*Description of the task*.
Using the records below, filter out every line that lacks "sidebar" and copy the rest.

*Stored items*.
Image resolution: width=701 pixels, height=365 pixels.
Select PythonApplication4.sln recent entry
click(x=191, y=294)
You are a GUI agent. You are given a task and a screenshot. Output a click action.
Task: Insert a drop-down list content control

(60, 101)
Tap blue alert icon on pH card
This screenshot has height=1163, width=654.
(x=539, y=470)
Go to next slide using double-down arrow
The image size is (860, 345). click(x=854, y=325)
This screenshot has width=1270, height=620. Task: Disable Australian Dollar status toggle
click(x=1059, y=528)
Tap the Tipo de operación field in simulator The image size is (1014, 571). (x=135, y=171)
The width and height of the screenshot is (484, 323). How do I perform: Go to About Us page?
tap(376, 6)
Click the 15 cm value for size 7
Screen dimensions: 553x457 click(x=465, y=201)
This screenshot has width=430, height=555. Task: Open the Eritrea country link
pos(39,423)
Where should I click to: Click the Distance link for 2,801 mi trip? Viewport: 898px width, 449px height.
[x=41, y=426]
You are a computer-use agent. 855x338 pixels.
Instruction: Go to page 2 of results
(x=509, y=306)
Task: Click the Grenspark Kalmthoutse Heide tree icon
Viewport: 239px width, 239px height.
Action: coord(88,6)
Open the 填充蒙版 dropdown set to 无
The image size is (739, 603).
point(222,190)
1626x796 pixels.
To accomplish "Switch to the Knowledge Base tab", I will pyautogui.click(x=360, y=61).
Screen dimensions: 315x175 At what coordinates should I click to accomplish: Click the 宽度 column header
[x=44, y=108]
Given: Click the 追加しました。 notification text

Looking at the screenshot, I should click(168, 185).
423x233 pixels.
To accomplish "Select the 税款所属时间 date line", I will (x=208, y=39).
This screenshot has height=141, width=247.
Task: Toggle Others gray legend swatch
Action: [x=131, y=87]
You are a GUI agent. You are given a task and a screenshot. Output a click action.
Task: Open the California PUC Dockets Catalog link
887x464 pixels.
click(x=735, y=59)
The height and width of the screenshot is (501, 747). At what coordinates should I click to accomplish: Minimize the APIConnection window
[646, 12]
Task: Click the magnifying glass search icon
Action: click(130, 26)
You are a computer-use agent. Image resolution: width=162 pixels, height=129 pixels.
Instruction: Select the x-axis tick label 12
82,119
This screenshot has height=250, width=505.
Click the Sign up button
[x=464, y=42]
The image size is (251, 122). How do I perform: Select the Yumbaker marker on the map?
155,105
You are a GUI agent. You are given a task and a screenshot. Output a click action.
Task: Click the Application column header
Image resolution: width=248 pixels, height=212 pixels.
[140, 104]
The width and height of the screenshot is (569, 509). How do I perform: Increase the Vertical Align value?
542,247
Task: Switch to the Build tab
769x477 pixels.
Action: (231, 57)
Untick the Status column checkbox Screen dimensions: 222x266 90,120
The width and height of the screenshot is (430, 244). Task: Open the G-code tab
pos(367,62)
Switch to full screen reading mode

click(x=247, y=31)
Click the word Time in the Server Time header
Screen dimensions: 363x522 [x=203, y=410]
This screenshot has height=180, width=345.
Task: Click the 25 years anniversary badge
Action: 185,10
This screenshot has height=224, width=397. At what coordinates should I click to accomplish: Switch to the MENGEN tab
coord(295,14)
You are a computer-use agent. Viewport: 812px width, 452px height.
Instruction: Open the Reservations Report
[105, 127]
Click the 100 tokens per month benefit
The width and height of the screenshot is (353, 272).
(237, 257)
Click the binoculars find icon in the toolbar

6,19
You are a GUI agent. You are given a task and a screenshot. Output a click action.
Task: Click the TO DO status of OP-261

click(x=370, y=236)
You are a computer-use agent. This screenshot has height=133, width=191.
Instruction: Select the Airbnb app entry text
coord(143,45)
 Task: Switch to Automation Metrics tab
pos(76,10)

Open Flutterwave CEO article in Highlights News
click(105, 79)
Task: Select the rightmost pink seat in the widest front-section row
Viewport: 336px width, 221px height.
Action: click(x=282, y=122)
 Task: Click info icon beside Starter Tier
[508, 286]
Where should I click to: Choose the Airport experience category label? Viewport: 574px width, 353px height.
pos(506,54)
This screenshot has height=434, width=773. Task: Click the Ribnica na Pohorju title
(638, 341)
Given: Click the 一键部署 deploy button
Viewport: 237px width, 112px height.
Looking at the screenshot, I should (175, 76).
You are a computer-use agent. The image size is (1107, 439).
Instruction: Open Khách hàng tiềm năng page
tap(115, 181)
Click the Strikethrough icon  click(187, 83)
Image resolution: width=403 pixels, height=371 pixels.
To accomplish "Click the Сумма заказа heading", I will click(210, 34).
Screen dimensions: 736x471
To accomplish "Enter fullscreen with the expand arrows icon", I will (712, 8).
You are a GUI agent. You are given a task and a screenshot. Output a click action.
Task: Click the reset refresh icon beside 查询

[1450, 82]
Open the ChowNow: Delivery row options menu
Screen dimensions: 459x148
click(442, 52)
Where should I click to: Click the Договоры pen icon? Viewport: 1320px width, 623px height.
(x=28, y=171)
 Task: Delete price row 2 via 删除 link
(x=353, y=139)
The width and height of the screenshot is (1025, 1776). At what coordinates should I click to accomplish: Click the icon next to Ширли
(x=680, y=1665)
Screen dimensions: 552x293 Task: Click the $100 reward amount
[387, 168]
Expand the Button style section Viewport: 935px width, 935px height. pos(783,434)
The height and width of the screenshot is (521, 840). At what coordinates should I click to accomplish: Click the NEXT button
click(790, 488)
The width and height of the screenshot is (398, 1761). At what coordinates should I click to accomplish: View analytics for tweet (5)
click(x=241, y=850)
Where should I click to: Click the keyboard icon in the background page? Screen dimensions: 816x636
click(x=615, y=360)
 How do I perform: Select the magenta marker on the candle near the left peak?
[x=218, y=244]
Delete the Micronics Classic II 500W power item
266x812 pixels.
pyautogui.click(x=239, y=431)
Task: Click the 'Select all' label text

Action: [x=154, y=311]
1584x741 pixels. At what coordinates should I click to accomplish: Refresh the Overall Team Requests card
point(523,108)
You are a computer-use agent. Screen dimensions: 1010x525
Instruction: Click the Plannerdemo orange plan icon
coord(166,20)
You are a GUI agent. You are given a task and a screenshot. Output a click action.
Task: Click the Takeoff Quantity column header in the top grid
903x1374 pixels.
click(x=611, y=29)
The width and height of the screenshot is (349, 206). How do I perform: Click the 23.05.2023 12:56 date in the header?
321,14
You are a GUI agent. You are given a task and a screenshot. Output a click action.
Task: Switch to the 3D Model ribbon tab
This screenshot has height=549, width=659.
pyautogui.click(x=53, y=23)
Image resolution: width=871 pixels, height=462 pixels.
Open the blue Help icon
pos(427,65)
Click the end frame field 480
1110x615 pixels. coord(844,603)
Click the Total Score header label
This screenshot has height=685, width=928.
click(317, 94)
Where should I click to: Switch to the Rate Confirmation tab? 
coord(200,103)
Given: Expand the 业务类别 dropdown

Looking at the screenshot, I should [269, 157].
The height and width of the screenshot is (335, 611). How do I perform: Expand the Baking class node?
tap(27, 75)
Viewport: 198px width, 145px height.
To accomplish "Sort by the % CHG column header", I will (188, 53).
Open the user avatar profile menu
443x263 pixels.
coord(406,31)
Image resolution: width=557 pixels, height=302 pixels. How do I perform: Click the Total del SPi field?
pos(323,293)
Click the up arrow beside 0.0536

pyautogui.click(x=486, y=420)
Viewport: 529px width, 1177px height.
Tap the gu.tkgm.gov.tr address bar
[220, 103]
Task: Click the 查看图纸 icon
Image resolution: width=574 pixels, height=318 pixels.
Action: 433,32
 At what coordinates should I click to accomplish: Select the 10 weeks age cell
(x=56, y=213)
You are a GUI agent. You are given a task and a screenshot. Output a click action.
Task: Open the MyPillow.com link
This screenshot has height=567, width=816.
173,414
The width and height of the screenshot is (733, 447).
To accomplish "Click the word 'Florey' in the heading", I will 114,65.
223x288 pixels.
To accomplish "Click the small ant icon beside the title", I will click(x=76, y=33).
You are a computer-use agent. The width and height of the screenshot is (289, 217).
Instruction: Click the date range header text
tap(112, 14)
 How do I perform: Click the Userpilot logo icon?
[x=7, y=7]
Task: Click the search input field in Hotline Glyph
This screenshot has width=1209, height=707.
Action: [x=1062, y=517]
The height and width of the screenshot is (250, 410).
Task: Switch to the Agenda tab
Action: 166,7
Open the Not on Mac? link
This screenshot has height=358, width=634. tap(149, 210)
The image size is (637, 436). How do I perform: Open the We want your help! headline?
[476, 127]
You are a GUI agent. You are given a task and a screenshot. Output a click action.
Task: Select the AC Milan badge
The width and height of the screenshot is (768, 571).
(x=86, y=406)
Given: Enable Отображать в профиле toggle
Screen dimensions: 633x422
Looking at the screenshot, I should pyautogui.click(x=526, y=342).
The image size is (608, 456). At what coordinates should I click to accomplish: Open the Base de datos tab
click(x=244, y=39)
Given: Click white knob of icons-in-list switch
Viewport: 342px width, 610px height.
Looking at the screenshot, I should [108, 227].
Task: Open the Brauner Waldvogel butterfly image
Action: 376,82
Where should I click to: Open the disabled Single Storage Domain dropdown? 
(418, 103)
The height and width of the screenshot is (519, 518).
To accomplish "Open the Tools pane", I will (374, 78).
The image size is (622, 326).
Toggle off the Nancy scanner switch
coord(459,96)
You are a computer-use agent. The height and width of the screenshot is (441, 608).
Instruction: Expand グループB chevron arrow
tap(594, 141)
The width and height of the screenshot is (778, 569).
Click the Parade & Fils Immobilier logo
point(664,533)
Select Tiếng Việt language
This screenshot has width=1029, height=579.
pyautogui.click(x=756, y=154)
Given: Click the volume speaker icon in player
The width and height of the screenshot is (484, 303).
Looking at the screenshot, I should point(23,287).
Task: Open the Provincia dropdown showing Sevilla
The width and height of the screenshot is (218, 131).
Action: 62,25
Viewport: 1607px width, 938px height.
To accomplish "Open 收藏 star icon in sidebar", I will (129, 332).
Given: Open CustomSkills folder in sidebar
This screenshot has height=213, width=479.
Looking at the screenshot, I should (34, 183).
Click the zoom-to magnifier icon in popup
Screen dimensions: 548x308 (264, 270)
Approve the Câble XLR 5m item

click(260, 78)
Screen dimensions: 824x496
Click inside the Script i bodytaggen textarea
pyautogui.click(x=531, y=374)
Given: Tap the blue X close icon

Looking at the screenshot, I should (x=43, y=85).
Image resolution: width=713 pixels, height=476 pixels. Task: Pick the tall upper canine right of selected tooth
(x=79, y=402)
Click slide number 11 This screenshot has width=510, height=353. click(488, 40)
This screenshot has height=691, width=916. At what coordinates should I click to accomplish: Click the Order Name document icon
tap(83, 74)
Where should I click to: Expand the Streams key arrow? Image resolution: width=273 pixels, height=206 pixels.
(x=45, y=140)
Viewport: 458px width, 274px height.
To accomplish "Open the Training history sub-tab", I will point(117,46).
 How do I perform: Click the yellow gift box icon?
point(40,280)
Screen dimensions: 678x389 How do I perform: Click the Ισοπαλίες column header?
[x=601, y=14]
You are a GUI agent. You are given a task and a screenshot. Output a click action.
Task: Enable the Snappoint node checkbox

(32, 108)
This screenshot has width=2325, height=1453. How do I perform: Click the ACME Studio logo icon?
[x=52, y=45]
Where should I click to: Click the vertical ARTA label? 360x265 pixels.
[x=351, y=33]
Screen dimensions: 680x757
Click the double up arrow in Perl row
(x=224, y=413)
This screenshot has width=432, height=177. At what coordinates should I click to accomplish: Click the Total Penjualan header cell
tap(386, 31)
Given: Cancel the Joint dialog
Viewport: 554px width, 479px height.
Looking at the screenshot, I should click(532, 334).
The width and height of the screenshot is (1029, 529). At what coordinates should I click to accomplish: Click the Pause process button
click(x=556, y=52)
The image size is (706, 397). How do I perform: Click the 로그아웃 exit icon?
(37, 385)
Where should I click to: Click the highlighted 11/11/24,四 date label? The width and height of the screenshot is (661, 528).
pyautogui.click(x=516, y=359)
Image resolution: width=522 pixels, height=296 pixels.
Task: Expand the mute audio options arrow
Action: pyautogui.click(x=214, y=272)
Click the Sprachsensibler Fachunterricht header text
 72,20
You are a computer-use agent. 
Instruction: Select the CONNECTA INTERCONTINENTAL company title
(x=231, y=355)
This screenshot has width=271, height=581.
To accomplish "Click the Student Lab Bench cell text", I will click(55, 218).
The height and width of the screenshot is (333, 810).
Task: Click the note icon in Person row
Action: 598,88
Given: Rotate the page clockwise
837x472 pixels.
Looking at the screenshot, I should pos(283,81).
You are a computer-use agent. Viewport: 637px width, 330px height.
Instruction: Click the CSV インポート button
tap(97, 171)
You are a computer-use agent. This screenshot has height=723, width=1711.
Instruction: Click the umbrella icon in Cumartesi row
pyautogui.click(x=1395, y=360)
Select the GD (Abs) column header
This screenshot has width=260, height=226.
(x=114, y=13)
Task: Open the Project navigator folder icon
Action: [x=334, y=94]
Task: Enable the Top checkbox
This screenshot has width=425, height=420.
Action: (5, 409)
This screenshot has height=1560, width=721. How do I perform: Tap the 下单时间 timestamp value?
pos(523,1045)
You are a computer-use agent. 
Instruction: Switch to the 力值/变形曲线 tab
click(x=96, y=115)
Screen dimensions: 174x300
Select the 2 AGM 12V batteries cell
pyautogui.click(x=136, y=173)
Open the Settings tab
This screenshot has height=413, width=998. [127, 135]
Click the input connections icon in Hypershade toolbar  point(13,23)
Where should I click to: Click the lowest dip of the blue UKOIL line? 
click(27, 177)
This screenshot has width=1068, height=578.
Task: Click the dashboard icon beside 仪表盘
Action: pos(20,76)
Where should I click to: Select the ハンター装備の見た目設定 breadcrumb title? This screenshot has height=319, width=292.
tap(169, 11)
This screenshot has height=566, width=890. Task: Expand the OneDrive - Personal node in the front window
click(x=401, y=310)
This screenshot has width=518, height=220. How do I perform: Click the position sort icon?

*Result for this task*.
To accomplish "Open 收藏 star icon in sidebar", I will (129, 332).
Given: Open CustomSkills folder in sidebar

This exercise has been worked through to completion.